For companies protecting their source code form reverse engineering is between very to vitally important. Using languages based on virtual machines easily expose the bytecode to simple un-compile techniques which revert the op-codes back to human readable code. One solution involves obfuscating the source code but with Python this is really hard because renaming function names, class methods and attributes can break code which access them by literals (i.e. a getattr(obj, "attribute") can fail if the attribute name is changed by the obfuscator).

In this post I’ll talk about how to obfuscate the bytecode generated by the interpreter.

Source code to bytecode

The python interpreter doesn’t run the code straight from the plain text human-readable representation, it parse it and produce a bytecode representation which contains the op-codes to be executed by the virtual machine.
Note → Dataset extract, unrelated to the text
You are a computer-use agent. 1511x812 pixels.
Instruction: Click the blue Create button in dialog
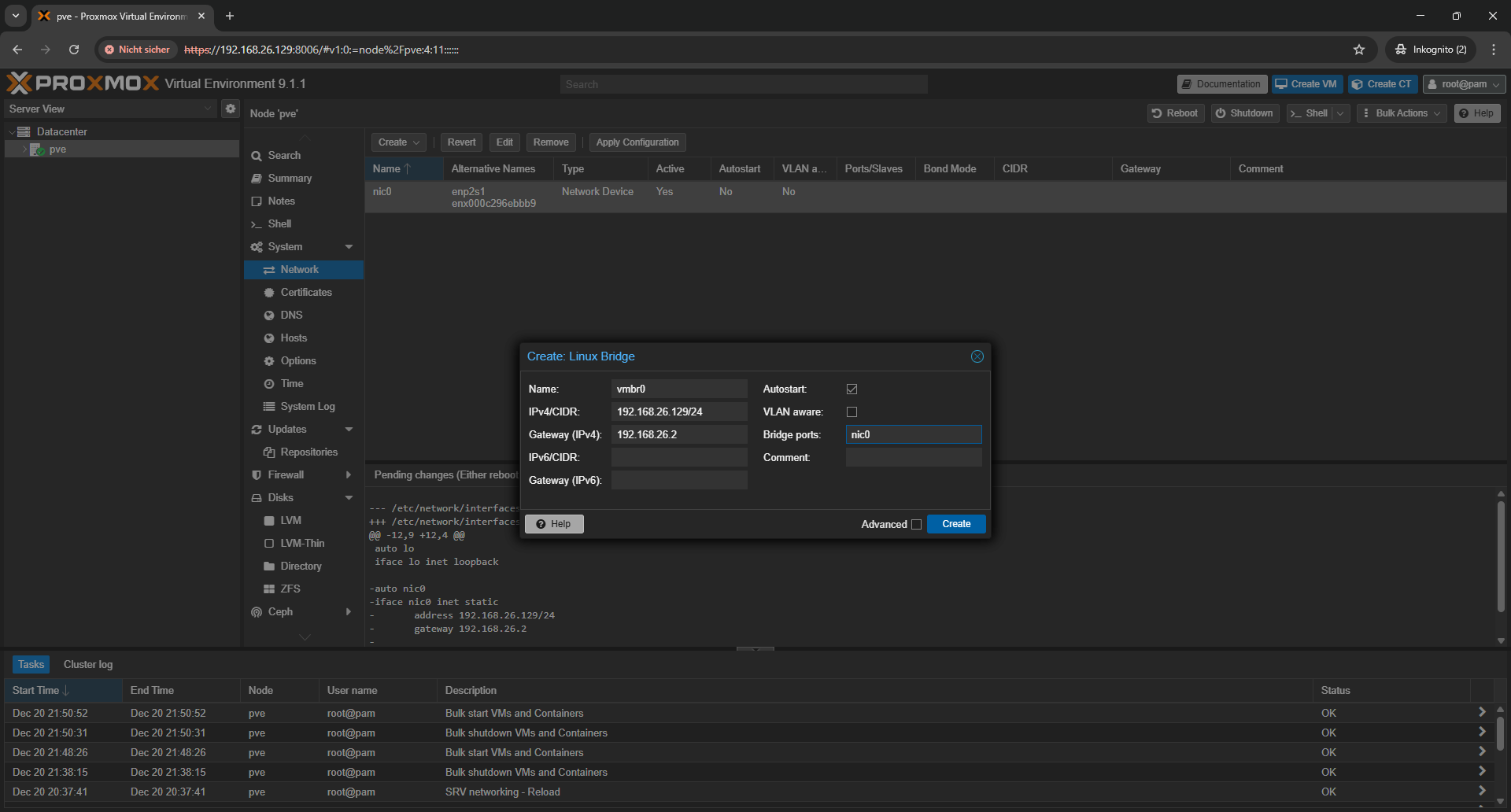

For example:

>>> code = compile("print 'hello world'", "<string>", "exec")
>>> code.co_code
'd\x00\x00GHd\x01\x00S'
# More readable bytecode
>>> ':'.join(x.encode('hex') for x in code.co_code)
'64:00:00:47:48:64:01:00:53'

The print 'hello world' statement is compile into the bytestream accessible by the code.co_code attribute and can be disassembled using the dis package:

>>> import dis
>>> dis.dis(code)
  1           0 LOAD_CONST               0 ('Hello world')
              3 PRINT_ITEM
              4 PRINT_NEWLINE
              5 LOAD_CONST               1 (None)
              8 RETURN_VALUE

When a .py file is loaded by the Python interpreter it parses the content of the file and generates the bytecode into a file with the same name of the original one but with the .pyc extension (note that on Python 3.x the generated bytecode will be in the __pycache__ folder).

As explained in the dis package’s documentation:

Bytecode is an implementation detail of the CPython interpreter! No guarantees are made that bytecode will not be added, removed, or changed between versions of Python. Use of this module should not be considered to work across Python VMs or Python releases.
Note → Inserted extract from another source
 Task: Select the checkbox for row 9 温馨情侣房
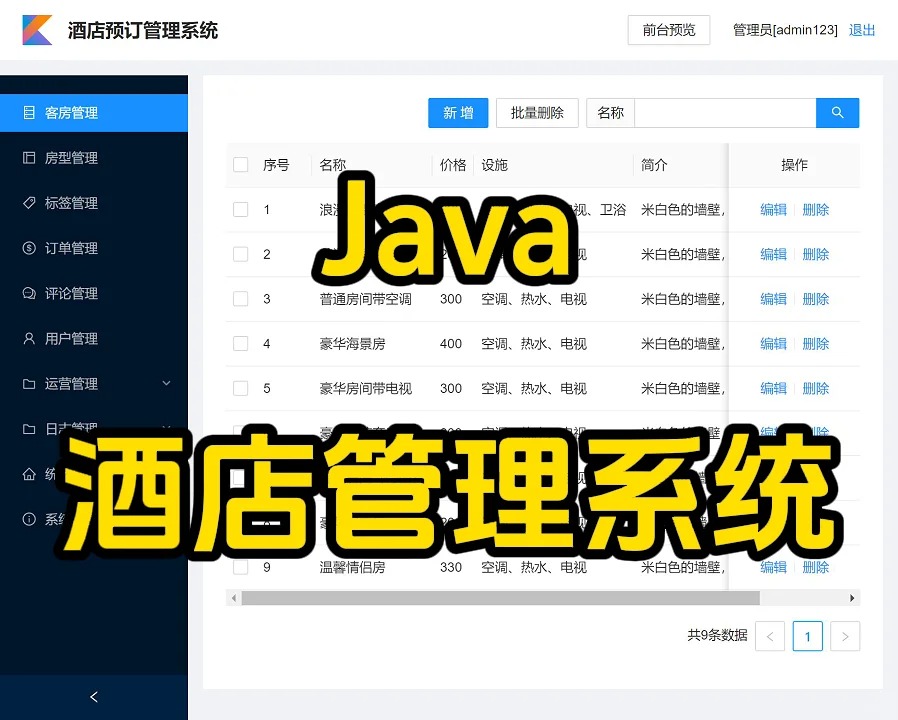(x=240, y=567)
So the bytecode generated by an interpreter works only for that particular interpreter, different releases of the same interpreter can generate different bytecode and the generated bytecode doesn’t depend by the underlying hardware architecture.

This means we can create or version the interpreter with different op-codes for the same instructions rendering the bytecode incompatible with any other Python interpreter and protecting the code from disassembling.
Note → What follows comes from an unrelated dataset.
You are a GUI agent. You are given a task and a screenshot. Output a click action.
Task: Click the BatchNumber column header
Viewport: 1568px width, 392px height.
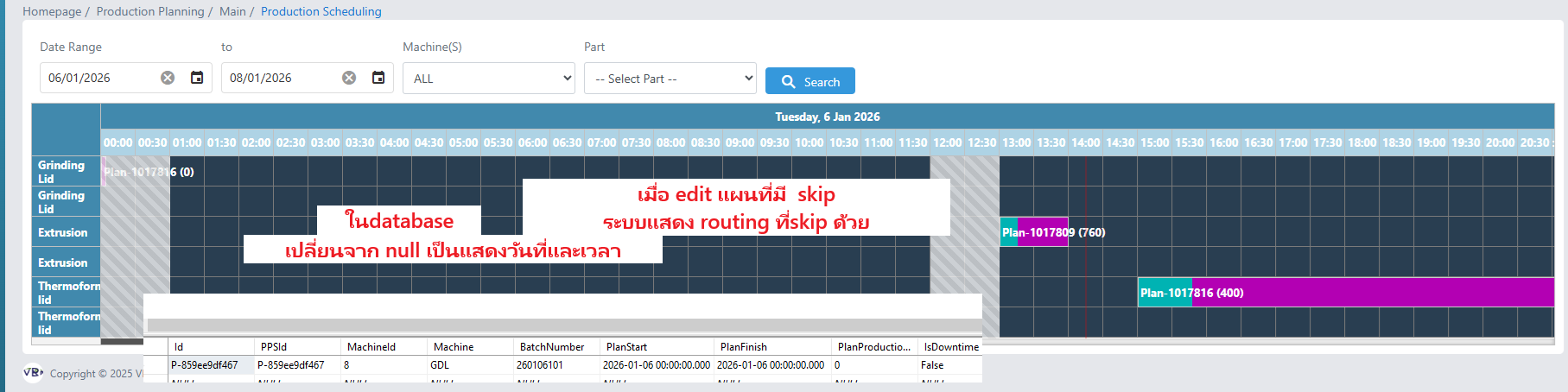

Building custom interpreter

In order to build your custom Python interpreter you need to download the source code first:

apt-get source python2.7

This will download the source code of the Python 2.7 interpreter and automatically unpack it; you will find a python2.7-2.7._x_ folder (where x is the patch number) in the current directory. Now navigate into python2.7-2.7.x/Include and open the header file opcode.h. This file contains the definition of all the op-codes used by the current interpreter, changing the content of this file will generate different op-codes from the same instructions.

As a test we’ll change the op-codes of the PRINT_* VM’s instructions from the original values:

#define PRINT_EXPR      70
#define PRINT_ITEM      71
#define PRINT_NEWLINE   72
#define PRINT_ITEM_TO   73
#define PRINT_NEWLINE_TO 74

to this new values:

#define PRINT_EXPR      74
#define PRINT_ITEM      70
#define PRINT_NEWLINE   71
#define PRINT_ITEM_TO   72
#define PRINT_NEWLINE_TO 73

Time to install the compiler and all the packages needed to compile the interpreter’s source code:

sudo apt-get install build-essential
sudo apt-get build-dep python2.7

and proceeding to the building phase:

./configure
make

When done launch the just built Python interpreter and display again the bytecode of our simple statement:

>>> code = compile("print 'hello world'", "<string>", "exec")
>>> ':'.join(x.encode('hex') for x in code.co_code)
'64:00:00:46:47:64:01:00:53'

Now, as you can see the bytecode generated by our interpreter is different than the one generated by the standard interpreter, in particular the 4th and 5th bytes are changed from 47:48 to 46:47 accordingly with our modification in the opcode.h file.

Conclusion

Building a custom version of the Python interpreter with scrambled op-codes to protect the source code from being disassembled is a pretty fast and cheap solution; a single change in the header file and the generated bytecode will be incompatible with any other Python interpreter.

However this is only the first step, scrambling the op-codes is not enough to protect your code:

• An attacker can use our custom interpreter to load the bytecode and disassemble with the dis package, so it must be removed

• Again an attacker can load its .py file, compile it into a .pyc/.pyo and reverse engineering the new op-code map, so any way to translate source files into bytecode should be disabled

• Scrambling the op-codes is not just reassigning new values but if you take a look at the comments in the opcode.h file some values are strictly tied to another op-codes or the new op-code value must match a particular criteria (i.e. look at the CALL_FUNCTION_* opcodes for an example about tight criteria)

So this is only the top of the iceberg, if really your code should be protected creating a custom hardened Python interpreter can be a pretty time consuming job and it needs a good understanding of the internals of the interpreter itself.